Placés en façade, ces micros végétaux transforment le CO2 en oxygène et produisent des molécules complexes comme des protéines ou de la spiruline comestible. Ces bio façades multifonctionnelles peuvent ainsi être assimilées à des champs verticaux. Les microalgues sont cultivées entre deux parois de verre, présentant l’intérêt d’être isolantes, et faisant, par là même, office de tampon thermique. Le cabinet allemand Splitterwerk a développé ce principe encore plus loin, en concevant un immeuble de logement dont la façade, non seulement filtre l’air, mais produit aussi de l’électricité.

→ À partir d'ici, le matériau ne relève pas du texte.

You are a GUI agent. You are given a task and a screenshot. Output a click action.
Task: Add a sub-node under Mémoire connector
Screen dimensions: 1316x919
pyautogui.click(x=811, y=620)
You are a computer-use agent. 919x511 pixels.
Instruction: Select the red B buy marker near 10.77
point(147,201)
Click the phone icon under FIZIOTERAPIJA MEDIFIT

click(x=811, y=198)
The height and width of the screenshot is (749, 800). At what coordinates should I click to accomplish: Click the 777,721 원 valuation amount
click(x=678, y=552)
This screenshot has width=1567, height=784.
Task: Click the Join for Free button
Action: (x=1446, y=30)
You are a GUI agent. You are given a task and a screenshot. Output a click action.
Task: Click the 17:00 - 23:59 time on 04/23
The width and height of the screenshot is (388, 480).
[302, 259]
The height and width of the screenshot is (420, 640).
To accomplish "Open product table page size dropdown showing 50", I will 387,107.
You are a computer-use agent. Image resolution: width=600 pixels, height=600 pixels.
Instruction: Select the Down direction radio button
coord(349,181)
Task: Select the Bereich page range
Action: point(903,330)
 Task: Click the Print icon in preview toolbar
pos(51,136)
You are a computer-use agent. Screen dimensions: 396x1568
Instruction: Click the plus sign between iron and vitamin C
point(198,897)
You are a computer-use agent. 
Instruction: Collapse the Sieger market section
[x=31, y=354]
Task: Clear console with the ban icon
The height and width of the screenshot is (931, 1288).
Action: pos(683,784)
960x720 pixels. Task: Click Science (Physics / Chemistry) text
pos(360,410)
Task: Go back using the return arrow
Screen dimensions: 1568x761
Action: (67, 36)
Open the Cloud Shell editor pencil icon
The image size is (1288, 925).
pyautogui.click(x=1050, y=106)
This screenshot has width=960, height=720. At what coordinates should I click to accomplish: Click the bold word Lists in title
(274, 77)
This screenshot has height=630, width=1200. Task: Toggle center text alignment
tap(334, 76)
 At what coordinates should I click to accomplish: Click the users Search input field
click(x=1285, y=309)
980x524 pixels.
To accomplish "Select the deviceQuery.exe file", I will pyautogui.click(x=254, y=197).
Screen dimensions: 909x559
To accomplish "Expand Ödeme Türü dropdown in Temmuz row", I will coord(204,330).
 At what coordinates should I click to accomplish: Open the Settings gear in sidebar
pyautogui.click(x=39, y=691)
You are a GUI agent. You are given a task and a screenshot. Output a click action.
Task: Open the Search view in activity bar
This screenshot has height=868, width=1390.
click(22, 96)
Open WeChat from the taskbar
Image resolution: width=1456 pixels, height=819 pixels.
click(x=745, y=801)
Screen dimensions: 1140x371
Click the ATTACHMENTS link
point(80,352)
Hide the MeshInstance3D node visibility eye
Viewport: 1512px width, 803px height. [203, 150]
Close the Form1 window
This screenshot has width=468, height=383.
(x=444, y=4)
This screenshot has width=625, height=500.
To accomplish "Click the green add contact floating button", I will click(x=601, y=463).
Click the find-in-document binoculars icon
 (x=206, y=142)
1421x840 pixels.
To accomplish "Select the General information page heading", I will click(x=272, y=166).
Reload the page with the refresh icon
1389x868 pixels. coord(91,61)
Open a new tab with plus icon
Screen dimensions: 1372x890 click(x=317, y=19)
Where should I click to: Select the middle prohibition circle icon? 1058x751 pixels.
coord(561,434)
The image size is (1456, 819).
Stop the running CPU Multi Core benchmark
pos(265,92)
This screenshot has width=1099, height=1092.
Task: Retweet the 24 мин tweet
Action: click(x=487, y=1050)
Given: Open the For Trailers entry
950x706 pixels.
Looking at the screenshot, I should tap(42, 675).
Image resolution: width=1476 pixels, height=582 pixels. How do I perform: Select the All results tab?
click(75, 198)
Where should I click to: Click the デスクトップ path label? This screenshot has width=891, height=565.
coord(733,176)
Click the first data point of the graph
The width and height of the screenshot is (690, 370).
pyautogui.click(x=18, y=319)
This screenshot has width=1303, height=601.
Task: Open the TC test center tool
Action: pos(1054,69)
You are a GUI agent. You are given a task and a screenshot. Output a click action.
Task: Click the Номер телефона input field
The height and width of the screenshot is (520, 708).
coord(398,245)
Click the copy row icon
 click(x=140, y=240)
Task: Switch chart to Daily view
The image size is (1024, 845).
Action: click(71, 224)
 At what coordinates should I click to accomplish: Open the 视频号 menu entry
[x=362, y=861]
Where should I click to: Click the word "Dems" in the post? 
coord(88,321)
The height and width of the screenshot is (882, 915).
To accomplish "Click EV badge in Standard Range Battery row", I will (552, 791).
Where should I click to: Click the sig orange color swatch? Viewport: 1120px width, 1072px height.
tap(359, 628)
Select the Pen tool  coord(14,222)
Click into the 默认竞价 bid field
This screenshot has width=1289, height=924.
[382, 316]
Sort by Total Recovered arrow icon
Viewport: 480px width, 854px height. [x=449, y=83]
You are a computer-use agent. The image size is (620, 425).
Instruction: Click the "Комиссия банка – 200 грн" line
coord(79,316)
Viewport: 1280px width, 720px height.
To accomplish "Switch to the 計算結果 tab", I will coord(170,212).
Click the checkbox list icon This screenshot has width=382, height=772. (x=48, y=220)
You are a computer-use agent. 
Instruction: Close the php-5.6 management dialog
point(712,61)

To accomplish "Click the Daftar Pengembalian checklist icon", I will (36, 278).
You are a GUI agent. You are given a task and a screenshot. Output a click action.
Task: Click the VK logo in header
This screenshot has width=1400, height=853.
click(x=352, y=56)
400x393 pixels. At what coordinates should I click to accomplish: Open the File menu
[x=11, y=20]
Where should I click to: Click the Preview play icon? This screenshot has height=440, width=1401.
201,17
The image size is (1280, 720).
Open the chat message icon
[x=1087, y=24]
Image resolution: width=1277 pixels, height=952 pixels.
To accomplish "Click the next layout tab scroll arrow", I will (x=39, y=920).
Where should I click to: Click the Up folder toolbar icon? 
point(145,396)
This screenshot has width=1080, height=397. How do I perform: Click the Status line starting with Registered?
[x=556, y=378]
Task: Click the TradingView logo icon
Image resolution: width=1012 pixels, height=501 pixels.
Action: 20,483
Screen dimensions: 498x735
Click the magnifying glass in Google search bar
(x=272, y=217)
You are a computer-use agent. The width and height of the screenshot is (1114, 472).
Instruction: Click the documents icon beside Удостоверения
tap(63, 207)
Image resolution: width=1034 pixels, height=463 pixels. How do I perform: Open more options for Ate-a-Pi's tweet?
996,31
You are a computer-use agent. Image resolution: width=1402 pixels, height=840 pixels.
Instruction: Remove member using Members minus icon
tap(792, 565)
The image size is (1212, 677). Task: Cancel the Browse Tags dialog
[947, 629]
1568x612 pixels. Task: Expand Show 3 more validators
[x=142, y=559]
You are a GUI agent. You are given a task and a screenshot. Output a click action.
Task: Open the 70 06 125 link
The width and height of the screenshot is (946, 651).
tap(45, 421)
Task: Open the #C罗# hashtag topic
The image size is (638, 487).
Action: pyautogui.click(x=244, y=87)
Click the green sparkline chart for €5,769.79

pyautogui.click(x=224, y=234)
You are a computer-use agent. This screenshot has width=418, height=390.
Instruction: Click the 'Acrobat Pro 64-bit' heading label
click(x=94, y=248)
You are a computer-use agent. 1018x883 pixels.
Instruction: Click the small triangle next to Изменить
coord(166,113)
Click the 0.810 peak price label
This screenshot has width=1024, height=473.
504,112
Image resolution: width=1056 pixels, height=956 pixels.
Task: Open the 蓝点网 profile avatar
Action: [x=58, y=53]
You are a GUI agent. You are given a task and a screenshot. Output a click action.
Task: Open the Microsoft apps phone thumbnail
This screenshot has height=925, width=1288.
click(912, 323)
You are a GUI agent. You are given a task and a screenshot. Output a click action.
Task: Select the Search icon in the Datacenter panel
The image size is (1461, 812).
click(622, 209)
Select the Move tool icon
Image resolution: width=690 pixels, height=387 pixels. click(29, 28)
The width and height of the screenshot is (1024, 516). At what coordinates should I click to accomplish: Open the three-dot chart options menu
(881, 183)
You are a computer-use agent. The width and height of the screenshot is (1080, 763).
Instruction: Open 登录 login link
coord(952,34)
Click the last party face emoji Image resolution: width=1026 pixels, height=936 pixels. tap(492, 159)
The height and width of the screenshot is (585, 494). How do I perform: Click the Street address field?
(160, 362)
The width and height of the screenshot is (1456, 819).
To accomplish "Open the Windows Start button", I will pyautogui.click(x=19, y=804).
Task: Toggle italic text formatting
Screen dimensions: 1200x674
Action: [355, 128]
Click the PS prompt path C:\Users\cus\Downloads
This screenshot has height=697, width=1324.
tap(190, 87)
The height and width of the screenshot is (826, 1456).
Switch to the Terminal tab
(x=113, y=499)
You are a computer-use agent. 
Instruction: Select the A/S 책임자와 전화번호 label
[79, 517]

Le cabinet londonien Ecologicstudio a, quant à lui, développé une technologie de « rideaux urbains » permettant de filtrer l’air. Celui-ci optimise le processus naturel de photosynthèse, en captant environ un kilogramme de dioxyde de carbone par jour, soit l’équivalent de 20 grands arbres. L’agence souhaite intégrer ce type de rideau dans le cadre de réhabilitations ou de projets contemporains, afin de servir de pare-soleil.

Le prototype Photo.Synth.Etica est composé de 16 compartiments en bioplastique de deux mètres sur sept. Les tubes onduleux, contenant le précieux liquide vert, sont directement intégrés dans les panneaux optimisant la capture du carbone. L’air non filtré, pénètre dans le système par le bas, à mesure qu’il remonte à travers le liquide, les micro-algues capturent les molécules de dioxyde de carbone. L’oxygène produit lors de la photosynthèse est quant à lui expulsé par le haut de l’unité.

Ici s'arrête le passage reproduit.